I have yet to decide on the size of the blast. I scaled up the blast from an earthshaker shell in proportion to the size of the shells I will be using for the ordinatus, and it came out to a 42" blast.... so I think 10" would be appropriate, but a 7" destroyer plate would probably be enough to get the job done.

now for the interesting part, the points value. I am currently estimating the points cost to be 1400-1700 points. I have compared this to other datasheets of titans and superheavies such as leviathans, and this seems to be the points range for something of this scale. 

Please post any comments/advice on the datasheet or construction of the model.


----------



## Minizke1 (Feb 7, 2010)

The real question is.....

will it blend?


----------



## HOBO (Dec 7, 2007)

I see this as kind of like a Fortress parked at the back of a DZ and blasting away downfield. Points-wise I'd make it 1500 and leave it at that...easy to fit into a list as 
250 pt increments are the norm for most lists.

Great work mate...looking forward to progress pics for this monster.
Why the 18 HB's...some variety for eye appeal and also to give some versatility to its role/function - some anti-tank weaponry maybe? No biggie though

Keep up the good work:wink:


----------



## furyion (May 1, 2011)

k, 1500pts sounds a bit low, but i'm willing to go with it.

i had not even thought about adding anything, but i have 6 lascannons in my bitz box... Thanks hobo.

as far as blending in, thats what i'm trying for (as much as possible). i dont want the stats to be amazing, but fitting. the model itself, however, i have a feeling it will stand out no matter what.

what do you guys think about the blast size?


----------



## furyion (May 1, 2011)

also, i'm thinking about giving it a transport capacity of 30. I am thinking about building a body guard using space marines from the vehicle kits (mechanicus torsos and shoulder pads). your thoughts?


----------



## CattleBruiser (Sep 3, 2011)

I think you should probably make it 1750 points just to be safe. Also judging from the size of the barrel, definitely a 10" blast, and no transport capacity (all the extra space is used for the big-ass engine needed to move that thing and all the ammo). Don't even want to think how many bags of gunpowder that thing needs in order to fire.


----------



## Djinn24 (Jan 12, 2008)

That thing is going to be so large it could haul vehicles. Should give it a runway :laugh:.


----------



## furyion (May 1, 2011)

the back is gonna be a ramp :grin: so that trojans and cargo sentinels can move in and out. do any of you guys have any ideas on a loading mechanism? i have been sketching some stuff but not sure i like them.


----------



## furyion (May 1, 2011)

The bastion kits are in! I have to work tonight so will begin construction tomorrow after school.


----------



## Kreuger (Aug 30, 2010)

Are you sure this is intended as a model, and not a themed gaming table in and of itself?


----------



## Crimson Shadow (Jan 15, 2009)

Should put a landing platform on it as your roof, that way you can land Valkyrie's on it.


----------



## Minizke1 (Feb 7, 2010)

Crimson Shadow said:


> Should put a landing platform on it as your roof, that way you can land Valkyrie's on it.

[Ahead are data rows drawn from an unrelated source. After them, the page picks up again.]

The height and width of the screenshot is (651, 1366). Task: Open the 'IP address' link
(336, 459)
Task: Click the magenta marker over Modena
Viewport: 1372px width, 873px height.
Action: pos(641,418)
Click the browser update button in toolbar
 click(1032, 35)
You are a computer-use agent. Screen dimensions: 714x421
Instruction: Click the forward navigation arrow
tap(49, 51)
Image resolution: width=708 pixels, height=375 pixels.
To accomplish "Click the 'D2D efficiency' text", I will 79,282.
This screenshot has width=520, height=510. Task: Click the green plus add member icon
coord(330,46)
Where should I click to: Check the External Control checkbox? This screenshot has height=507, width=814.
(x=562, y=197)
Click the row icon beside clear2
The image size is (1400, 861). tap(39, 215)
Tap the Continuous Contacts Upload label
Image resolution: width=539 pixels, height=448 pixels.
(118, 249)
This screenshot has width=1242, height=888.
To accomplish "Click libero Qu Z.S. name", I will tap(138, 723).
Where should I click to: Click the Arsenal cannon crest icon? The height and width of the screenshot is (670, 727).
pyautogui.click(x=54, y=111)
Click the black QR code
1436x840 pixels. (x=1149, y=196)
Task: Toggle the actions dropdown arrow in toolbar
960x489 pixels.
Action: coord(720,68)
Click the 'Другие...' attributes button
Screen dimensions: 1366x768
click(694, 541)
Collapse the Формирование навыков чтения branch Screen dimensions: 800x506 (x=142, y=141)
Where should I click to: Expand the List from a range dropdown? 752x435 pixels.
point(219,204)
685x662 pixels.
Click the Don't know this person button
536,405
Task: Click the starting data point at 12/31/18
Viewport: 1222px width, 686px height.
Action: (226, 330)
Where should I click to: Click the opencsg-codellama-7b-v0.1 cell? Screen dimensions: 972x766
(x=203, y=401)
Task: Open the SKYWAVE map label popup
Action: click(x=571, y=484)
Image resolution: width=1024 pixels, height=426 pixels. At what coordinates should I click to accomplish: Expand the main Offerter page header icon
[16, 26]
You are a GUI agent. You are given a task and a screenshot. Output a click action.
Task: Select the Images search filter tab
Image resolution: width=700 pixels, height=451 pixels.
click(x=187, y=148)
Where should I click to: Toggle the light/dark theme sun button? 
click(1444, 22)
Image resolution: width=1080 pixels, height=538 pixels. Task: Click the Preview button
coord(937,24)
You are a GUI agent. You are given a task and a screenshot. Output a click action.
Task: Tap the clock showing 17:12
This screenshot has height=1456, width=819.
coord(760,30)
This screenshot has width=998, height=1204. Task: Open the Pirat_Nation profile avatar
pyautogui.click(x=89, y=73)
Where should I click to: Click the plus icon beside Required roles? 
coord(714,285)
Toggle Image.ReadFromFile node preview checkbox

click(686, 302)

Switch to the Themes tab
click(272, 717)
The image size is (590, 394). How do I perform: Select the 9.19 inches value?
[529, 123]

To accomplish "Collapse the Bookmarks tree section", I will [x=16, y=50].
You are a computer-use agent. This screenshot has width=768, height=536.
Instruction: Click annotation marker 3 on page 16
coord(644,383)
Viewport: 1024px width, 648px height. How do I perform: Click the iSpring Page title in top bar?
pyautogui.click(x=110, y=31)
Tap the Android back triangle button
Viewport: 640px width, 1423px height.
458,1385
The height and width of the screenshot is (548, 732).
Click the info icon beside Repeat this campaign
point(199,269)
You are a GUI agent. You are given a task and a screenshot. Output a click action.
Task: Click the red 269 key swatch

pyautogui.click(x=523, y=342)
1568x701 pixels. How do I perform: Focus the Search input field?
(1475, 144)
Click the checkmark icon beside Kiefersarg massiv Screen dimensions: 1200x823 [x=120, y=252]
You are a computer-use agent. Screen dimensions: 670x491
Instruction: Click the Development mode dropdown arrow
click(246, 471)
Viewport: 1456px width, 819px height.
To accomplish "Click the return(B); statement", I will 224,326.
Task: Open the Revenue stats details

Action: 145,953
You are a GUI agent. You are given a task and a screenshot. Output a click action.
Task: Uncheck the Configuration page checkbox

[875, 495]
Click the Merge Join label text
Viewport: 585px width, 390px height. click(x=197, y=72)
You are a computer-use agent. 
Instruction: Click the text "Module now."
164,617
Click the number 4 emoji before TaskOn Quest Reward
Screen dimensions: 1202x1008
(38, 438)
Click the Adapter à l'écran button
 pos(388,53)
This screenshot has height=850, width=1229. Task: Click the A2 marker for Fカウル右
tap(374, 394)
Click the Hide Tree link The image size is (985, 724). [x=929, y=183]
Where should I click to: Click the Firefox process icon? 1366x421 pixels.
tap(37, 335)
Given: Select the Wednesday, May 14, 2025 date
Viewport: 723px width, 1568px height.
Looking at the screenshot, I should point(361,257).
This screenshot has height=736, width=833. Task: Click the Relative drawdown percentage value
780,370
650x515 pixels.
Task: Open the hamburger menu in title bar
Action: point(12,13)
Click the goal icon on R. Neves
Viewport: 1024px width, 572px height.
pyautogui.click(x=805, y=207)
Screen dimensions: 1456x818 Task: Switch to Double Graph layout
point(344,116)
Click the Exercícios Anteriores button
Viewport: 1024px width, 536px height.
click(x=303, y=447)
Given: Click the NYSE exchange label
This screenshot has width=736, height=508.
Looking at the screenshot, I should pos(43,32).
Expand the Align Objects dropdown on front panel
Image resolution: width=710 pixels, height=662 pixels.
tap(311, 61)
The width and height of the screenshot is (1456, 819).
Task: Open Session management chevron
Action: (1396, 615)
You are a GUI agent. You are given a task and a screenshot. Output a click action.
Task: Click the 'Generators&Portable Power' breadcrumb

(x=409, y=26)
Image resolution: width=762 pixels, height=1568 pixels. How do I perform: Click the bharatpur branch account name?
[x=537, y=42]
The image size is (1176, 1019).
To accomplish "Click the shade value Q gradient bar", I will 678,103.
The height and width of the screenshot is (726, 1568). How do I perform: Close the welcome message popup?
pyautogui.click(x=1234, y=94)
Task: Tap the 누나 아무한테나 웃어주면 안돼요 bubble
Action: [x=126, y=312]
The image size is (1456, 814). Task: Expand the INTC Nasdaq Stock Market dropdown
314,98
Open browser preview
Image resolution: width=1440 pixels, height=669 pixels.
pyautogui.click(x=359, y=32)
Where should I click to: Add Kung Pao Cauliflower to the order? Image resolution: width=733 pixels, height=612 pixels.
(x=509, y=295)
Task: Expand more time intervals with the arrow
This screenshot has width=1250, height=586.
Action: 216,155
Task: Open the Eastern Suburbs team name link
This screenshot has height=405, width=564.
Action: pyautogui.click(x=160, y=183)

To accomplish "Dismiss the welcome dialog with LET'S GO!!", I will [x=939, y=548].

YES YES A THOUSAND TIMES YES


----------



## furyion (May 1, 2011)

:laugh: i was wondering what to do with the top of the back tower, a landing pad would do. i got off work early yesterday, i got some assembly done. will post pics in a bit.


----------



## furyion (May 1, 2011)

Here is what i got done last night.










the back is still unglued so i can build in the rear loading ramp.


----------



## furyion (May 1, 2011)

More progress!
I stayed up late and got up early so i could get some stuff done on the ordinatus. At this point I have the floor in, gun mounts built and just have to glue in the guns hydraulics. 

Unfortunately, my phone is being stupid and not letting me email pictures. I managed to get one to send.









This is a close up of the gun mounts. I used parts from the bastion kits and some foamboard and plastic card as the base and and some bits i found at work for the top. my techpriest is on the right to provide scale. I hope to have the bulk of the construction done by Thursday so I can use it in an apocalypse game and scare the crap out of my friend (he doesn't know about the project yet. :biggrin

c&c welcome.


----------



## furyion (May 1, 2011)

k, Here is a weekend worth of work.










I have most of the interior details done and have base coated what I have done so I can paint the details before I glue on the side walls.


----------



## furyion (May 1, 2011)

I have continued work on the ordinatus. I have the sides ready to be painted and am ordering the bitz to finish the control room. Due to some design changes, I now am definitely not adding a landing pad to the top of the rear tower, it is to small to support the pad. The apocalypse game I was going to use it in was delayed until monday, so I should have all of it except the control deck and some details finished. I will be sure to take pics of the final steps and complete model with a camera instead of my phone. I also have developed fluff, it shall be the Ordinatus Obsidian. I will post the full story if you guys want.


----------



## HOBO (Dec 7, 2007)

Geez man do you have your own factory to build that monster in:grin:..what are the measurements of it?

Looks really good...looking forward to seeing the end result.


----------



## furyion (May 1, 2011)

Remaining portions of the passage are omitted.